Item-finding records:
- - -

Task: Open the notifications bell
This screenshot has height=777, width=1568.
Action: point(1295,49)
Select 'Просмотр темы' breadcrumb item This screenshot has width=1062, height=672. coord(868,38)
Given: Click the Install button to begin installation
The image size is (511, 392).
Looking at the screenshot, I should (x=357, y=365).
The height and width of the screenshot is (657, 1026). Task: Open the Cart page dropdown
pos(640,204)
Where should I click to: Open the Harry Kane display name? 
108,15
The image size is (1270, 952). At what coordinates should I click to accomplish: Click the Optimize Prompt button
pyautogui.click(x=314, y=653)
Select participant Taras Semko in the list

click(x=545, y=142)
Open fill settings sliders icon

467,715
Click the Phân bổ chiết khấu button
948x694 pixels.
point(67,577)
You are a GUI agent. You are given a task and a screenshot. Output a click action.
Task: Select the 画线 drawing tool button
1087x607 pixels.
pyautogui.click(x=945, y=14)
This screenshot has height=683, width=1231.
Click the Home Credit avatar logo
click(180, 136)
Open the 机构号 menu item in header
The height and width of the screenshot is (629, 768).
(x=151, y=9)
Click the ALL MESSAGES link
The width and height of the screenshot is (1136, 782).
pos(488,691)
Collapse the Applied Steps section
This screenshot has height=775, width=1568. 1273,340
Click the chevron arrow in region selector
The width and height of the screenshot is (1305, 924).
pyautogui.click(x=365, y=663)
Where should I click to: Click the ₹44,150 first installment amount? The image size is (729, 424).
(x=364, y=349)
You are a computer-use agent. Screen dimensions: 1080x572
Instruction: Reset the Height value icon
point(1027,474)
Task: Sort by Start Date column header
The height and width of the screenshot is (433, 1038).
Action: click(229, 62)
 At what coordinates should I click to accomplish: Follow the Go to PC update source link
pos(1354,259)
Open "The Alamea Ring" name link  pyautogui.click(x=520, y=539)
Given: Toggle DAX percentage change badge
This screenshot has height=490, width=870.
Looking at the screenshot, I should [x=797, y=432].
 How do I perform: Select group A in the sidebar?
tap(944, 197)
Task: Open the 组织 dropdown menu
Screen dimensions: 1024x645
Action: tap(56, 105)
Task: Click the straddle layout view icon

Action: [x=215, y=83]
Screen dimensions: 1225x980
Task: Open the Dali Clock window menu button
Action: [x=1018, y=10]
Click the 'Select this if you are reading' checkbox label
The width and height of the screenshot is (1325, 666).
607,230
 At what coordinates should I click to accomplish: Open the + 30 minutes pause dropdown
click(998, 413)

- - -

Write out every line of the items above with no changes at all.

Task: Open the notifications bell
This screenshot has height=777, width=1568.
Action: point(1295,49)
Select 'Просмотр темы' breadcrumb item This screenshot has width=1062, height=672. coord(868,38)
Given: Click the Install button to begin installation
The image size is (511, 392).
Looking at the screenshot, I should (x=357, y=365).
The height and width of the screenshot is (657, 1026). Task: Open the Cart page dropdown
pos(640,204)
Where should I click to: Open the Harry Kane display name? 
108,15
The image size is (1270, 952). At what coordinates should I click to accomplish: Click the Optimize Prompt button
pyautogui.click(x=314, y=653)
Select participant Taras Semko in the list

click(x=545, y=142)
Open fill settings sliders icon

467,715
Click the Phân bổ chiết khấu button
948x694 pixels.
point(67,577)
You are a GUI agent. You are given a task and a screenshot. Output a click action.
Task: Select the 画线 drawing tool button
1087x607 pixels.
pyautogui.click(x=945, y=14)
This screenshot has height=683, width=1231.
Click the Home Credit avatar logo
click(180, 136)
Open the 机构号 menu item in header
The height and width of the screenshot is (629, 768).
(x=151, y=9)
Click the ALL MESSAGES link
The width and height of the screenshot is (1136, 782).
pos(488,691)
Collapse the Applied Steps section
This screenshot has height=775, width=1568. 1273,340
Click the chevron arrow in region selector
The width and height of the screenshot is (1305, 924).
pyautogui.click(x=365, y=663)
Where should I click to: Click the ₹44,150 first installment amount? The image size is (729, 424).
(x=364, y=349)
You are a computer-use agent. Screen dimensions: 1080x572
Instruction: Reset the Height value icon
point(1027,474)
Task: Sort by Start Date column header
The height and width of the screenshot is (433, 1038).
Action: click(229, 62)
 At what coordinates should I click to accomplish: Follow the Go to PC update source link
pos(1354,259)
Open "The Alamea Ring" name link  pyautogui.click(x=520, y=539)
Given: Toggle DAX percentage change badge
This screenshot has height=490, width=870.
Looking at the screenshot, I should [x=797, y=432].
 How do I perform: Select group A in the sidebar?
tap(944, 197)
Task: Open the 组织 dropdown menu
Screen dimensions: 1024x645
Action: tap(56, 105)
Task: Click the straddle layout view icon

Action: [x=215, y=83]
Screen dimensions: 1225x980
Task: Open the Dali Clock window menu button
Action: [x=1018, y=10]
Click the 'Select this if you are reading' checkbox label
The width and height of the screenshot is (1325, 666).
607,230
 At what coordinates should I click to accomplish: Open the + 30 minutes pause dropdown
click(998, 413)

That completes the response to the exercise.